──────── BLOCO DE TEXTO

Nesta altura, segundo os dados divulgados pela Direção-Geral da Saúde (DGS), o país registou, na segunda-feira, 1313 infeções, na terça-feira 1144 e na quarta-feira 490, enquanto na semana anterior, nos mesmos dias, eram registados 4353 infeções, 3215 e 2665, respetivamente. Ora, "não é normal que numa semana tenhamos mais de quatro mil e três mil infeções e na seguinte tenhamos mil", diz Carlos Antunes.
"Isto representa quedas da ordem dos 70% e 80%. E o vírus não desapareceu nem deixou de infetar pessoas. Portanto, esta queda abrupta é artificial e só explicável pela alteração do quadro de vigilância epidemiológica. Como disse, devido à retirada da realização dos testes que comprovavam o isolamento". É tão simples, quanto isto: "Os testes eram prescritos pela Saúde 24 ou feitos nas farmácias gratuitamente. A maior parte dos casos era apanhada no rastreio de contactos de infetados e isso acabou".
O que se passa com a notificação das infeções atinge a realidade do R(t), índice de transmissibilidade. Como explica o professor da equipa da Faculdade de Ciências, "na semana passada tínhamos um R(t) de 1.06. Esta semana já está abaixo de 1.0. Esta evolução também é artificial". Até porque, refere o professor, na semana passada, já se estava a observar no nosso país o impacto do início das aulas.
"As infeções nos jovens dos 10 aos 19 anos estavam a ter um aumento significativo, tendo duplicado em pouco mais de uma semana, e a mesma tendência já era seguida nos escalões dos mais jovens, dos 6 aos 10 anos, e depois dos 19 aos 25 anos". Por isso, questiona: "Se estes grupos, entre os 6 e os 25 anos, estavam em ascensão no número de infeções como é que de repente deixaram de estar, havendo até uma quebra? Isto quer dizer que este ciclo foi interrompido pela alteração do quadro de vigilância epidemiológica e os números que temos agora são artificiais, não correspondendo à realidade". O último relatório da situação epidemiológica divulgado ontem pelo Instituto Ricardo Jorge indica um R(t) de 0.98 e uma média diária de 2644 infeções.
Para o analista da Faculdade de Ciências é certo que a cobertura vacinal no nosso país é elevada, mais do que em qualquer outro país em que os casos estão a aumentar, mas a verdade é que com o quadro atual de vigilância "não se sabe ao certo qual é a incidência da doença e nem se consegue avaliar como está a ser a sua progressão". Por outro lado, esta situação cria outra dificuldade: "É que havendo menos testes também há menos possibilidade de recolher amostras de sequenciação para se saber qual as variantes que estão a circular".
A equipa de ciências tem avaliado as reinfeções e há fortes probabilidades de que pessoas infetadas há três meses, em junho, com a BA.5 tenham sido novamente reinfetadas em setembro. "A nossa avaliação indica haver 103 casos que foram infetados em junho e depois em setembro. Isto até à data de 24 de setembro, o que quer dizer que o vírus está a aumentar a sua capacidade de reinfetar, mesmo pessoas que tenham adquirido imunidade (pela doença ou com vacina). Sabemos que a vacina protege contra a doença grave e que controla os óbitos, mas há sempre uma taxa de letalidade e de hospitalização; e se o número de infeções aumentar nas pessoas mais vulneráveis, acima dos 65 anos, naturalmente que também vamos ter um aumento de internamentos e de óbitos".
O professor relembra que estamos a entrar no período de outono-inverno, e que ainda não foi declarado o fim da pandemia - embora, do ponto de vista da infeção se possa dizer que está quase endémica - e não sabemos o que aí vem. "Olhando para o que se está a passar na Europa ficamos preocupados, pois de um momento para o outro poderemos perceber que toda a gente está a ficar infetada", sublinha. E é isto que é preciso evitar, nem que tenha de voltar o estado de alerta.

────────────────

LISTA DE ATIVIDADES ->
**a.** Edite o bloco de texto começando em "O que se passa" e terminando em "início das aulas.", com "índice de transmissibilidade" substituído por "taxa de transmissão".
**b.** Responda, com base no bloco de texto:
(i) Quantas infeções o país registou na quarta-feira, segundo os dados da DGS?
(ii) Que valor de R(t) indica o último relatório do Instituto Ricardo Jorge?
(iii) Quantos casos infetados em junho e novamente em setembro a avaliação da equipa identifica?

──────── MATERIAL FORNECIDO

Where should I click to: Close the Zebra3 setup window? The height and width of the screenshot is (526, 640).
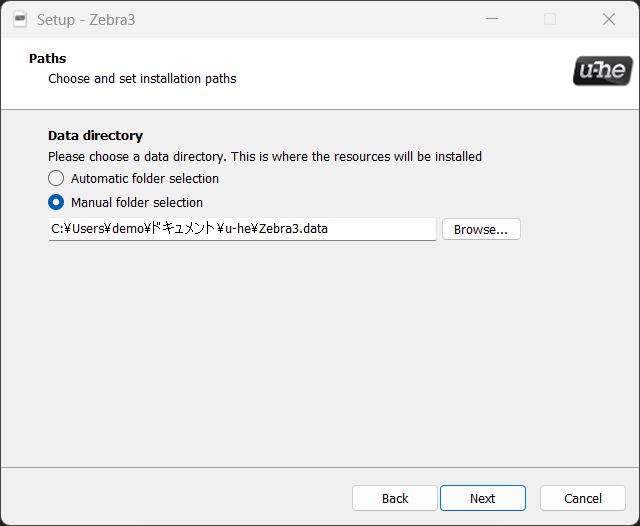point(608,19)
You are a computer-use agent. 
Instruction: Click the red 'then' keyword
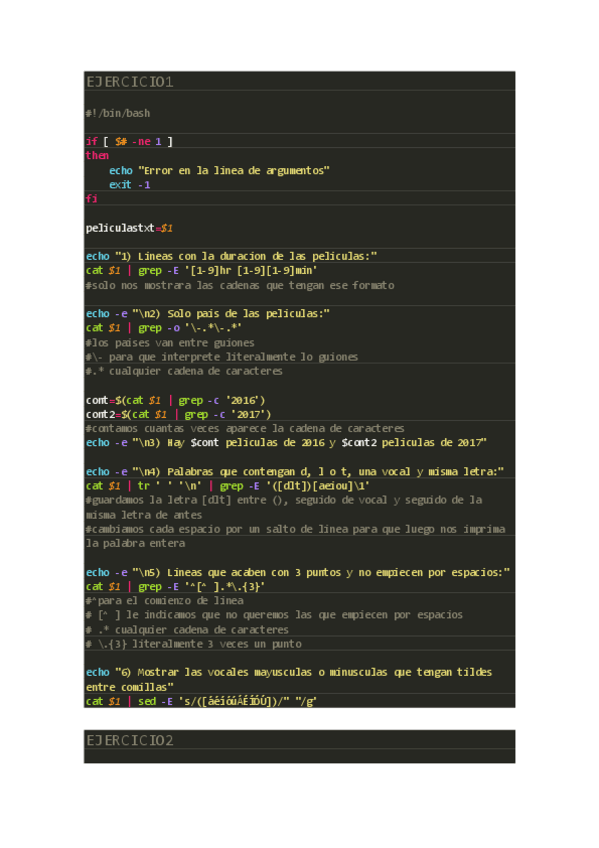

────────────────

SOLUÇÕES ->
**a.**
O que se passa com a notificação das infeções atinge a realidade do R(t), taxa de transmissão. Como explica o professor da equipa da Faculdade de Ciências, "na semana passada tínhamos um R(t) de 1.06. Esta semana já está abaixo de 1.0. Esta evolução também é artificial". Até porque, refere o professor, na semana passada, já se estava a observar no nosso país o impacto do início das aulas.

**b.**
(i) 490 infeções.
(ii) 0.98.
(iii) 103 casos.